■ TEXT EXTRACT
Open source ecosystem for Machine Learning (automation) for Kubernetes.

Not a *Model Factory* but contains relevant building blocks.

Ecosystem components:

  * [Pipelines](https://www.kubeflow.org/docs/pipelines/overview/pipelines-overview/): Workflow orchestration
  * [Argo CD](https://argoproj.github.io/argo/): Continous Delivery, GitOps
  * [Fairing](https://github.com/kubeflow/fairing): package models trained in a Jupyter notebook
  * [KFServing](https://github.com/kubeflow/kfserving)/SeldonCore: Model Deployment / Serving
  * [Katib](https://github.com/kubeflow/katib): Hyper-parameter tuning

# Continous Learning

The world constantly changes... this begs the question:

  * Are my model assessment results still valid?
  * Am I doing worse... or can I do better?
  
ML Models make assumptions about the data generating process, we need to automatically recognize changes in data.

■ MATERIAL SUPPLIED
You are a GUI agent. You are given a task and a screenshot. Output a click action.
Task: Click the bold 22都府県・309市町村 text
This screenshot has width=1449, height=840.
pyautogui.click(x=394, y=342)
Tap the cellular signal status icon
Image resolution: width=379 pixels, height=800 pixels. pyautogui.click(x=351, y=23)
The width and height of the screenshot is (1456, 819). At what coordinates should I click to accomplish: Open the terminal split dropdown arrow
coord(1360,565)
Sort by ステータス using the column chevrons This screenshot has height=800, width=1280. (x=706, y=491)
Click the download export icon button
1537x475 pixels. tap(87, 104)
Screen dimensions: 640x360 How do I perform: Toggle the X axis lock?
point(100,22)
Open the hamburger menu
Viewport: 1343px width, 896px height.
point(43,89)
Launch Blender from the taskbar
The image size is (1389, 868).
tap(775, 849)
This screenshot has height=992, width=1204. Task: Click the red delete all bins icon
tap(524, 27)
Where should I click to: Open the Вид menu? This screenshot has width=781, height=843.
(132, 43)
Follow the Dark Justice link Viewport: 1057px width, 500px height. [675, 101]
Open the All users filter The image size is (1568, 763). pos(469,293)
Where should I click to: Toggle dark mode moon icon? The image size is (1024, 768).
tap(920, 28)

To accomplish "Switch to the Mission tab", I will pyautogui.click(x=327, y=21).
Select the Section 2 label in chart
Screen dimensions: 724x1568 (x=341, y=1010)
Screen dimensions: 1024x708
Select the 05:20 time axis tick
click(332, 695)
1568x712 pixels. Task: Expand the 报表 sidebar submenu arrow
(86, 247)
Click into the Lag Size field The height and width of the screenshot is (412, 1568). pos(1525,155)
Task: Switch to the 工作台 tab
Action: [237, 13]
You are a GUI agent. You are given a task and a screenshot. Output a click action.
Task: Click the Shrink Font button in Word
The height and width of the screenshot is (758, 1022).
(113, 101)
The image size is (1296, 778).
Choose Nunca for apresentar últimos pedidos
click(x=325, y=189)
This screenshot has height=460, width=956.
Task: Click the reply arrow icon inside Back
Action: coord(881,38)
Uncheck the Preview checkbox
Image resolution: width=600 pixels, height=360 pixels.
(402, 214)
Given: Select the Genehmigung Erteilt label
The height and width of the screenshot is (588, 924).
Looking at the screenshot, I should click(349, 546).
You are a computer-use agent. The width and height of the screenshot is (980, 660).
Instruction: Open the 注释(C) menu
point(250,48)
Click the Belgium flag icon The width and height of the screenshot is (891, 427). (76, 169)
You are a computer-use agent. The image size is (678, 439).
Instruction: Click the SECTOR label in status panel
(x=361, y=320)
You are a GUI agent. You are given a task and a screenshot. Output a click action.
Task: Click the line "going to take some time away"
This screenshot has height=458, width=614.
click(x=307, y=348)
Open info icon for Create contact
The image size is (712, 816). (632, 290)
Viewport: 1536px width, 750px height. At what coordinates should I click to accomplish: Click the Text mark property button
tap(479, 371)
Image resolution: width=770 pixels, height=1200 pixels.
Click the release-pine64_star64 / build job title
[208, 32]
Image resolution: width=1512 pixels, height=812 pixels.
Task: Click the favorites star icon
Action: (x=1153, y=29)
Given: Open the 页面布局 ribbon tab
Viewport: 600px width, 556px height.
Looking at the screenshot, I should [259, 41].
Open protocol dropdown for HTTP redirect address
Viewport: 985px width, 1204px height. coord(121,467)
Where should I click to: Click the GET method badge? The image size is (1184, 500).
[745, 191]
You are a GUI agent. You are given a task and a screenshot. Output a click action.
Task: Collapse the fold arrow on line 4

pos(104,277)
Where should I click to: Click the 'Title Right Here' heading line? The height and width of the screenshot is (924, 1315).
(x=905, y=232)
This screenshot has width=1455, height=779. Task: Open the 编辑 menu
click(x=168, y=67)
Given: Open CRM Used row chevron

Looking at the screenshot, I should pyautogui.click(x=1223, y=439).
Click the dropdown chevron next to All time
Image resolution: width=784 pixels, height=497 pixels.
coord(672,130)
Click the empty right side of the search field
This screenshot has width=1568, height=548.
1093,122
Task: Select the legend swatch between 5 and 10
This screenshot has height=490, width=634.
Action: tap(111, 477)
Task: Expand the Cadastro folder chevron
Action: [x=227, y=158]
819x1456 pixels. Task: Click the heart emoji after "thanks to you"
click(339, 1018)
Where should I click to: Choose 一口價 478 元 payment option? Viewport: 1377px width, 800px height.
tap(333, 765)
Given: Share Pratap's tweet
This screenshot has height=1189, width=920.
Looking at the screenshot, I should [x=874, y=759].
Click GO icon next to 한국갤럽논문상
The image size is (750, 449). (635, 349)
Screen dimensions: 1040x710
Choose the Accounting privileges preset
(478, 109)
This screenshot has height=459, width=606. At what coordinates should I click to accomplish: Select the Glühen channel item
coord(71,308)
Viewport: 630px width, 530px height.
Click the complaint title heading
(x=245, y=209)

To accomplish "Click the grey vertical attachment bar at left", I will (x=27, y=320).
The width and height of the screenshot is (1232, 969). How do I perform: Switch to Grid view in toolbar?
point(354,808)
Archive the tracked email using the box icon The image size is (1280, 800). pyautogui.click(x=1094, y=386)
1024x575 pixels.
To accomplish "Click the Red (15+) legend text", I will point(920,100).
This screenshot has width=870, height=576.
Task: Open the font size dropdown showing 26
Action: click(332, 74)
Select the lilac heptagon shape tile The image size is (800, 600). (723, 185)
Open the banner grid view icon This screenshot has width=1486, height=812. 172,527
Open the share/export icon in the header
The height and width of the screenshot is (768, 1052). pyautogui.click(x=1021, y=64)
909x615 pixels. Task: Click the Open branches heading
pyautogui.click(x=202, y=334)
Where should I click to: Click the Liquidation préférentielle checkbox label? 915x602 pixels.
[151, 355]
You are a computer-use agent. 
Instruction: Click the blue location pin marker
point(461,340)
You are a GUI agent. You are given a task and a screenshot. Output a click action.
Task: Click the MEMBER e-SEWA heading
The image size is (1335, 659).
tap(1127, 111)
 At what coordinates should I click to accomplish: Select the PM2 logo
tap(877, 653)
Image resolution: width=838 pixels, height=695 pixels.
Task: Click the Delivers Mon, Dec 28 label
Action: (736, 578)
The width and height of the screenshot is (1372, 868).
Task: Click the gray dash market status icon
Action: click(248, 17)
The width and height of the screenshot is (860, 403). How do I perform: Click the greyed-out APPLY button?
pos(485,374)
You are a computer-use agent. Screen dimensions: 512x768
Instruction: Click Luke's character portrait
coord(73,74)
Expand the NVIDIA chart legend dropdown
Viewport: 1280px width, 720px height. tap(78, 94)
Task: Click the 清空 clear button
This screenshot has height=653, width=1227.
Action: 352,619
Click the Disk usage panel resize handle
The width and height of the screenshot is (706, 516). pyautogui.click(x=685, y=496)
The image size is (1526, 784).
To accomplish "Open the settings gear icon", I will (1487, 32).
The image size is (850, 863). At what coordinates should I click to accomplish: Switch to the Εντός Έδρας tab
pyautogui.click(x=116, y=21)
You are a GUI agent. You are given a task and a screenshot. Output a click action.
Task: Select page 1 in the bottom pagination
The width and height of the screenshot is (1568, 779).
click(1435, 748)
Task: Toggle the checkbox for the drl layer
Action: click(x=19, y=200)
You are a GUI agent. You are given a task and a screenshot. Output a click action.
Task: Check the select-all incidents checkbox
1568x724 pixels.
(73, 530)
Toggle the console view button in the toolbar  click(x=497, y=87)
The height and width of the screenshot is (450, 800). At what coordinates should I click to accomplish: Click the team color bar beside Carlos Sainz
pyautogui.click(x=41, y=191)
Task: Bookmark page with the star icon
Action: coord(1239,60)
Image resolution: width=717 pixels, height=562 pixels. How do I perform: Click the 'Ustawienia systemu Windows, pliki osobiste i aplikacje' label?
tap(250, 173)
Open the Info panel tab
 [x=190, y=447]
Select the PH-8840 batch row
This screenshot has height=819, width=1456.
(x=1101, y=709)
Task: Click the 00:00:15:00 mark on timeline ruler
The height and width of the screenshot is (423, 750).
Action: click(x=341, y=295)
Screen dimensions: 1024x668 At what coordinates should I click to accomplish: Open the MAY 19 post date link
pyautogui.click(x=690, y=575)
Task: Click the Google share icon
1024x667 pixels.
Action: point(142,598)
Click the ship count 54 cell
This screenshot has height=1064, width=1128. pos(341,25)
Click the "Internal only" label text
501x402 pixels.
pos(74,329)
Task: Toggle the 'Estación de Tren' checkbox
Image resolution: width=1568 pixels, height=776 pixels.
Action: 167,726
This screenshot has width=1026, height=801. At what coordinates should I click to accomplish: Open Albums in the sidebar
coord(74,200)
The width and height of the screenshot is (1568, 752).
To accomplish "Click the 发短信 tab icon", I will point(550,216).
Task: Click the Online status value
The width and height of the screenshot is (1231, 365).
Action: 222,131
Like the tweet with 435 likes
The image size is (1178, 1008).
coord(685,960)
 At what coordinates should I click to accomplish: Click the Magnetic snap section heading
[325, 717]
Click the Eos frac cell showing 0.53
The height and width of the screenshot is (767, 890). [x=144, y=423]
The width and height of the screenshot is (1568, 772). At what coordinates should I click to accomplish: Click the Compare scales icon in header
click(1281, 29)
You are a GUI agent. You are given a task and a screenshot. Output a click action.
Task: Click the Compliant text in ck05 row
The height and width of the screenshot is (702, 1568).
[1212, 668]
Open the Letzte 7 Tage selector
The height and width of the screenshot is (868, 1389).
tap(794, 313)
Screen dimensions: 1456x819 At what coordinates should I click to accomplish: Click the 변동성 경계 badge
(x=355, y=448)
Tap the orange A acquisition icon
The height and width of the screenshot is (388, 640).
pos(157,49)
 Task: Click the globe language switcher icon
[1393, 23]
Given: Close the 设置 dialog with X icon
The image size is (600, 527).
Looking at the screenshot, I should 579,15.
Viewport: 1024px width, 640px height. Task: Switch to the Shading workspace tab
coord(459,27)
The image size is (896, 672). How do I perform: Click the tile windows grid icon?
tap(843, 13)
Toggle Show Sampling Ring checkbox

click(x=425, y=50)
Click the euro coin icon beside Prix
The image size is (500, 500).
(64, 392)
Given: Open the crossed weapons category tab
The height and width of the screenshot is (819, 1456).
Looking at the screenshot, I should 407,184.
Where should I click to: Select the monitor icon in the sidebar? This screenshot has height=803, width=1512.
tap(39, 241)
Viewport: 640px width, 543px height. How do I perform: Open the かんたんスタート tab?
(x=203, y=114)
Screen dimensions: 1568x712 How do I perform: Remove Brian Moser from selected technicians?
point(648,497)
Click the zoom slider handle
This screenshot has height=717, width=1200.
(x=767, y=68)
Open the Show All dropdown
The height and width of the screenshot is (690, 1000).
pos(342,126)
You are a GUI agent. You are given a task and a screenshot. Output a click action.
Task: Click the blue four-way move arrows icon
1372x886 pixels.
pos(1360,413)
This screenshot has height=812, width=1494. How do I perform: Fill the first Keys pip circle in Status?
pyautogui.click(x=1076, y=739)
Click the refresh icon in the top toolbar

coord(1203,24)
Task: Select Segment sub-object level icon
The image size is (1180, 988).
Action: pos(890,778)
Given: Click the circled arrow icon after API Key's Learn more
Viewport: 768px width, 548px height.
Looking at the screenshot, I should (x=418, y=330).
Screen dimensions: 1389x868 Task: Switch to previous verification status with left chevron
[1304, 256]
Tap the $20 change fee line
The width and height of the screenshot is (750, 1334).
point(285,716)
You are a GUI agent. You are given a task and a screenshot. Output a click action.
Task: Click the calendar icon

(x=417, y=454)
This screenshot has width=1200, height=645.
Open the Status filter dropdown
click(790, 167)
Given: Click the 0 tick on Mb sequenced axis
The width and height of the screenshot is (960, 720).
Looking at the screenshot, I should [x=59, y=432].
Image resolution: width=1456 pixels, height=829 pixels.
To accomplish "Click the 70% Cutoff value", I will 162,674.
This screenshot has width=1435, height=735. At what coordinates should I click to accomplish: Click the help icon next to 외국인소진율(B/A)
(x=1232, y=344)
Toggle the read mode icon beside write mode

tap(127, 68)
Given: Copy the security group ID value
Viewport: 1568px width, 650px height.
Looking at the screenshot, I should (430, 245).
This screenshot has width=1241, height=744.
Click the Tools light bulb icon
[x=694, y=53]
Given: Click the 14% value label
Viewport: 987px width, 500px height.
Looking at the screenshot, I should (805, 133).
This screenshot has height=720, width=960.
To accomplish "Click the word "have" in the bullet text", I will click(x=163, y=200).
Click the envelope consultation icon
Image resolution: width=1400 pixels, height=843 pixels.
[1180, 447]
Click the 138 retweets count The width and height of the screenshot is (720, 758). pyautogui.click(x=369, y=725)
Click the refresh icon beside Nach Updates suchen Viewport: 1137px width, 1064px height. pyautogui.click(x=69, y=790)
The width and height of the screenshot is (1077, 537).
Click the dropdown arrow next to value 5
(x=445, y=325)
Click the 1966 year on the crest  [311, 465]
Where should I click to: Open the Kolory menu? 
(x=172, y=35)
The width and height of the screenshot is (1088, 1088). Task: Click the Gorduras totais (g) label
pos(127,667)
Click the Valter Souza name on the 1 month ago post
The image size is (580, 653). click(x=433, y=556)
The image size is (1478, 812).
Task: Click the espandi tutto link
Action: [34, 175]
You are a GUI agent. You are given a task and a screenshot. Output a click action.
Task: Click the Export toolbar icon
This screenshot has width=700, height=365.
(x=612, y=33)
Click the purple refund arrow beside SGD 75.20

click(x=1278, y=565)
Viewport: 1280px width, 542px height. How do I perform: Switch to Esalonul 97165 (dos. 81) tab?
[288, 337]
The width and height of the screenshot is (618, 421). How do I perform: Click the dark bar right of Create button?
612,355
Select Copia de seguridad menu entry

■ EXERCISE AIM
Transcribe the part of the text about the machine learning ecosystem for Kubernetes starting with "# Continous Learning" and going on through "I do better?". Work only from the text about the machine learning ecosystem for Kubernetes, not from the data.

■ RESPONSE
# Continous Learning

The world constantly changes... this begs the question:

  * Are my model assessment results still valid?
  * Am I doing worse... or can I do better?